Kedua bola mata ini terpaku pada sebuah
gitar nan berdebu di halaman belakang sekretariat. Dia terkepung udara malam
yang masih saja terasa dingin meski bumi ini semakin panas. Ya, panas dalam
arti sebenarnya, akibat kerakusan manusia yang dengan sengaja menelanjangi
ozon, memperkosa hutan rimba yang tak berdosa, bahkan mencoreng wajah bumi satu-satunya
ini dengan limbahnya. Tidak ada yang tahu generasi ke berapakah gitar sekre
yang sedang murung ini. Kini dia bungkam, meski telah miliaran nada
dihasilkannya dan generasi sebelumnya. Menjadi pengiring setia tiap detak
jantung sekretariat dan para penghuninya dari waktu ke waktu. Tiap not yang
termainkan menjadi saksi paling sahih perjalanan sejarah organisasi ini.
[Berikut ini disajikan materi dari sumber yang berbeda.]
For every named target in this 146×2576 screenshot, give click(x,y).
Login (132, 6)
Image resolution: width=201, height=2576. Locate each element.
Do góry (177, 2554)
Entah mengapa gitar ini serasa berubah
ekspresi menjadi seperti bocah yang dibelikan mainan favoritnya ketika keenam
senarnya perlahan ku petik. Ia merasa jiwanya kembali, seperti para
pendahulunya yang sering menghasilkan nada-nada pengiring kebersamaan para
Astacala yang selalu meramaikan sekre, sebagai melodi pelepas penat dari segala
persoalan, sebagai back sound diskusi panjang tentang bagaimana agar Astacala
berkembang, atau sebagai not-not penyemangat para Astacala yang berjibaku,
saling membantu, saling mengulurkan tangan, saling berbagi beban pikiran, dan
meresapi kata “kekeluargaan” diatas ambisi pribadi, omong kosong, rasa takut, dan
segala alasan bodoh yang mereka buat-buat sendiri pembenarannya.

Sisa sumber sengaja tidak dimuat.